I would want it sold before next spring.

I wouldn’t put a board outside when you do come to sell and I would make sure viewers only come during school hours.

Even if you rent or buy yourself a smaller/cheaper place so you can keep in the area because of schooling and look around for your perfect home outside of the area a year earlier.

I wouldn’t want to be living there a moment more than I had to.

Malikka · 06/09/2020 20:21

it's not just the money, there is a time issue too. No one to help other than partner and he lives 4 hours away so is only here infrequently. It will take about 18 months to get everything done, and because of my employment situation I'm reluctant to commit to anything before then anyway.

In reality, it's been 4 years since it all first kicked off, and maybe 6 years since they first started trespassing in my garden.
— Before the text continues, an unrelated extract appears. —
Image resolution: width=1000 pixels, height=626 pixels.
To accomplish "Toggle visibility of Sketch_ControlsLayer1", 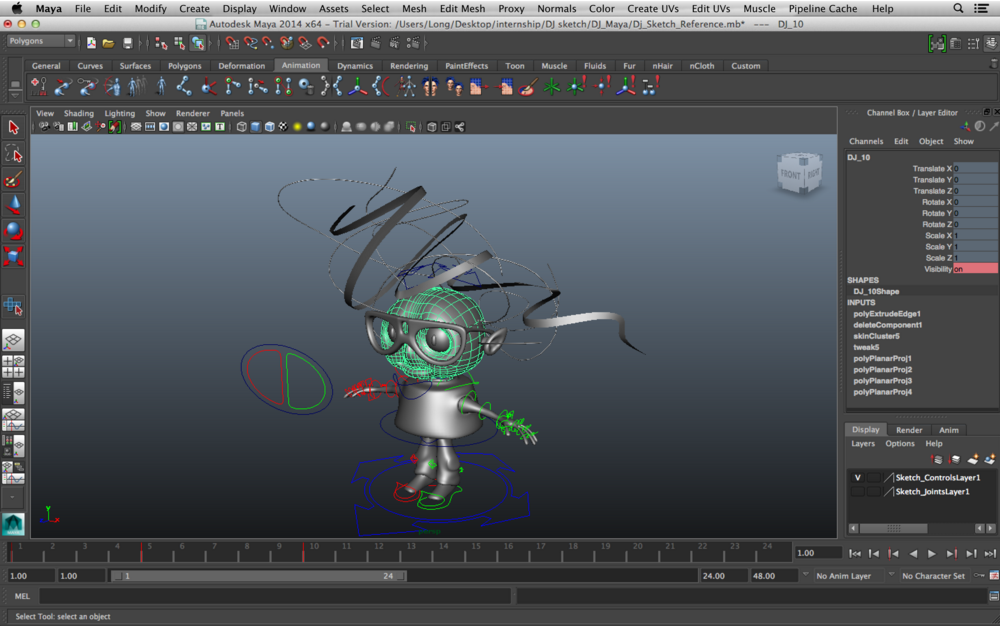I will point(857,478).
It's seemed worse recently because of the whole lockdown situation (of course they didn't observe it at all, despite one of them allegedly being a keyworker, and their kids were playing in the street with their local mates throughout). Plus the kids are older now, more gobby and irritating. I just have to think that I'm not living here indefinitely, 18 months-2 years and I'll be moving, whether I rent or sell.
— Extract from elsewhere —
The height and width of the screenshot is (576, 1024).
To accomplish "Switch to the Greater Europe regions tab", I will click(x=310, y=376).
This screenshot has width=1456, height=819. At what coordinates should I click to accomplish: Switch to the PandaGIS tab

In the meantime I will just have to go down the headphones/ loud music route.

OP posts:
CSIblonde · 06/09/2020 20:41

Get a thick darning needle & puncture just before throwing any balls back.(hole will be hard to find if you rub a little soil in it). Let your husband do the front garden & you crack on with stuff that needs doing. Carpet will cost more than laminate ,which is more popular,so re a sale, go for that as faster ,cheaper fix. And log any behaviour. Also put a CCTV sticker in your front window, people are thick & forget about cameras. Visual cues reinforce stuff.

BMW6 · 06/09/2020 20:49

Could you not install one of those Mosquito things that only kids can hear on your back wall by their fence?

Time40 · 06/09/2020 21:00

I wouldn't report anything, OP - pps are right: it will just make it harder to sell your house.

I'd make it impossible for anyone to get into your garden - higher fence, spikes, plants with prickles - whatever. And destroy any balls they throw in. Dispose of them in public bins, if you're worried about having your bins searched. If the police won't come out to deal with drug-dealing, they're certainly not going to come out for a few missing balls.

And yes, I'd try to move asap.

MsKeats · 06/09/2020 21:04

Agree with the scarer things for anti social behaviour. Can you get decent CCTV front and back and video record them when they call you name -I'll report it to the police -every single time.